Desde entonces, Delcy Rodríguez asumió el control interino con el respaldo de las Fuerzas Armadas, lo que convirtió al sector militar en un actor clave para la estabilidad del nuevo gobierno.

Paradójicamente, Padrino López había sido uno de los primeros en reconocerla como mandataria encargada, lo que subraya la complejidad del relevo: no se trata de ruptura abierta, sino de una reconfiguración interna del poder.

El nuevo rostro de la Defensa

En sustitución de Padrino, fue nombrado Gustavo González López, un general con trayectoria en inteligencia y contrainteligencia militar, considerado cercano al círculo de Rodríguez.

Su perfil, vinculado a organismos de seguridad y señalado internacionalmente por presuntas violaciones a derechos humanos, anticipa una línea dura en el control interno y la disciplina militar. 

El cambio sugiere que la prioridad del gobierno interino no es solo mantener el orden, sino reforzar su control sobre estructuras sensibles en un momento de incertidumbre.

Militares: poder más allá de los cuarteles

En Venezuela, el peso de las Fuerzas Armadas va más allá de la defensa nacional.

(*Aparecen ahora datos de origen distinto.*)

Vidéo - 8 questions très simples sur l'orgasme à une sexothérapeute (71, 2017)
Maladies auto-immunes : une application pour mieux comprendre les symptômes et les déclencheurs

Durante años, los militares han controlado sectores estratégicos como:


· Minería

· Distribución de alimentos


Este entramado convierte cualquier movimiento en la cúpula militar en una decisión de alto impacto político y económico.

Por ello, la salida de Padrino no solo redefine mandos, sino equilibrios de poder dentro del Estado venezolano.

Consolidación o fragilidad

Desde una perspectiva interpretativa, la destitución puede leerse en dos sentidos:

· Consolidación: Rodríguez busca rodearse de figuras leales para afianzar su control en una transición incierta.

· Fragilidad: los cambios constantes evidencian tensiones internas y la necesidad de reordenar un aparato debilitado tras la caída de Maduro.

Analistas coinciden en que estos movimientos forman parte de una estrategia para mantener cohesión en las Fuerzas Armadas, consideradas el verdadero sostén del poder en el país.

La escena venezolana entra así en una nueva fase: donde cada relevo no solo cambia nombres, sino redefine el rumbo de un país aún en búsqueda de estabilidad.